Moggerhanger House is a Grade I-listed country house in Moggerhanger, Bedfordshire, England, designed by the eminent architect John Soane. The house is owned by a Christian charity, Harvest Vision, and the Moggerhanger House Preservation Trust, and has recently undergone a £7m refurbishment project with help from organisations such as the Heritage Lottery Fund, English Heritage, World Monuments Fund and the East of England Development Agency.

History 
The original house at Moggerhanger was small and of Georgian design. The house was acquired by Godfrey Thornton, a Bank of England director, who commissioned the Bank's architect, John Soane, to remodel it between 1790 and 1793. More substantial work would follow when Thornton's son Stephen inherited the house. Soane continued from 1806 until the scheme was completed in 1812 while the Bank of England reconstruction was under way. Soane remodelled Moggerhanger entirely, enlarging it to the west, relocating the entrance to the north and reproofing the house completely. He incorporated his previous work from 1793 maintaining symmetries and Classical axes. Soane experimented with decoration, using it as a prototype for future work.

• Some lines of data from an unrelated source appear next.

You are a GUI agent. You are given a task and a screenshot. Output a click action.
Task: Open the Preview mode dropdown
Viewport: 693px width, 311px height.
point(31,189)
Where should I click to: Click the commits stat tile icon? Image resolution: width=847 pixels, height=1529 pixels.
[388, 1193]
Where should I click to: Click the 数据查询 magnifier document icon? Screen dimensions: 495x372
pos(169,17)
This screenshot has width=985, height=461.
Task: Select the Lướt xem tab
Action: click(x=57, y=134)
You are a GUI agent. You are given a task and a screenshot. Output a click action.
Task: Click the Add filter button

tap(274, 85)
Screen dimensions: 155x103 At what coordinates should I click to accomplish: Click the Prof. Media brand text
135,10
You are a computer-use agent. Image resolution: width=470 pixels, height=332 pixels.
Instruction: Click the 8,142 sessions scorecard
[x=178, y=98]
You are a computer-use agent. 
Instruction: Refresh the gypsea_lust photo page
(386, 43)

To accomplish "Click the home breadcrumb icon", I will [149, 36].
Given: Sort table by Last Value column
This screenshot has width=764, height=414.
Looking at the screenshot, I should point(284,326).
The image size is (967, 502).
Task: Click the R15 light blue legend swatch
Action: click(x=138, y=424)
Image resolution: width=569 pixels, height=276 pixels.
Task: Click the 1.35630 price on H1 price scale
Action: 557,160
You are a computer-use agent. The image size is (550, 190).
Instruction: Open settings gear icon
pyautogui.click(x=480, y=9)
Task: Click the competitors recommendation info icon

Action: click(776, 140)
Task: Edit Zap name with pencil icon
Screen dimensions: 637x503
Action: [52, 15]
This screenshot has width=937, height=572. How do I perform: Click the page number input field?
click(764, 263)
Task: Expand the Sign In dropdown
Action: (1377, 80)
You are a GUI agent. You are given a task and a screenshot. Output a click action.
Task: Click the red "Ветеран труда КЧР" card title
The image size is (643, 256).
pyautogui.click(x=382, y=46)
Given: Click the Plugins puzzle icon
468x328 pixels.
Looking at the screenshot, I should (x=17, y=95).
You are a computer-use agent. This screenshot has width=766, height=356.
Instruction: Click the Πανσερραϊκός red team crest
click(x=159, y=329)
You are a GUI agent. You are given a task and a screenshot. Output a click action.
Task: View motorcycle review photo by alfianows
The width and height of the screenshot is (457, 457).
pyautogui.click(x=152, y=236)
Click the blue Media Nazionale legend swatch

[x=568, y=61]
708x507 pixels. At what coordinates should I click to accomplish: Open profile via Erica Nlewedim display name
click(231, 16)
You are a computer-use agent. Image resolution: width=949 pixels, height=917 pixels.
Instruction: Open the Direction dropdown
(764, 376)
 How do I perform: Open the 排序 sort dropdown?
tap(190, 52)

As Ptolemy Dean notes, "with so much of the old fabric concealed by later finishes, it was little wonder that the importance of this building had been so under-recognised. The sense that this house and estate would soon emerge as one of Soane's key masterpieces was unimaginable."

The house was rendered by Soane using "Parker's Roman Cement" of biscuit-brown color. This was a new material, patented hydraulic lime render, of his time. The garden side of seven bays has a wooden veranda. In the centre is a shallow pediment on pilaster strips with sunk panels. The entrance has a low centre with a semicircular porch of Greek Doric columns of the Delos type. The end bays have on the ground floor arched windows with broad Grecian pediment over. Behind the porch is a square entrance hall once with a shallow dome. The window bars are painted dark grey, which causes the window detail to disappear so that pure shapes of openings are clearly visible appearing like punch recesses. Inside there is an all-cantilevered staircase with simple iron balustrade.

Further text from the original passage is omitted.